Aim of the exercise –
Within the entries below, find the portion that opens with the line containing "Task: Click the Norton checkmark logo in ad" and closes with the line containing "1456x838 pixels.". Retype that portion exactly and only.

(Data listing Opens)

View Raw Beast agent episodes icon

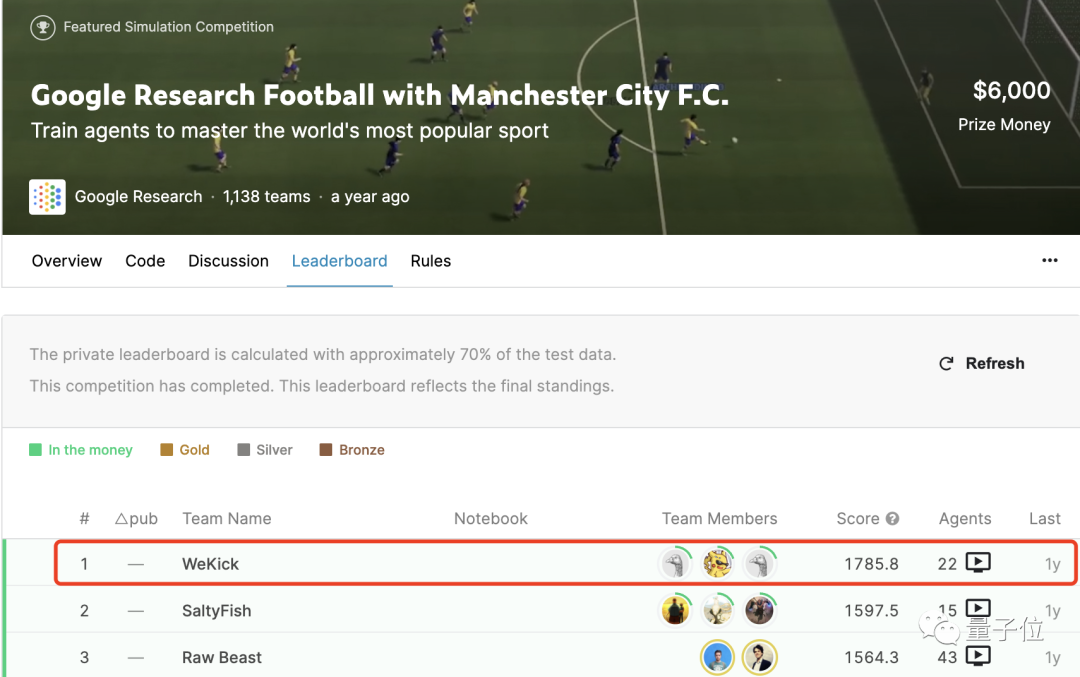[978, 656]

(Data listing Closes)
(Data listing Opens)

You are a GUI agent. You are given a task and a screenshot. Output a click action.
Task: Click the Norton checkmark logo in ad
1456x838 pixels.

(Data listing Closes)

Final answer –
Task: Click the Norton checkmark logo in ad
1456x838 pixels.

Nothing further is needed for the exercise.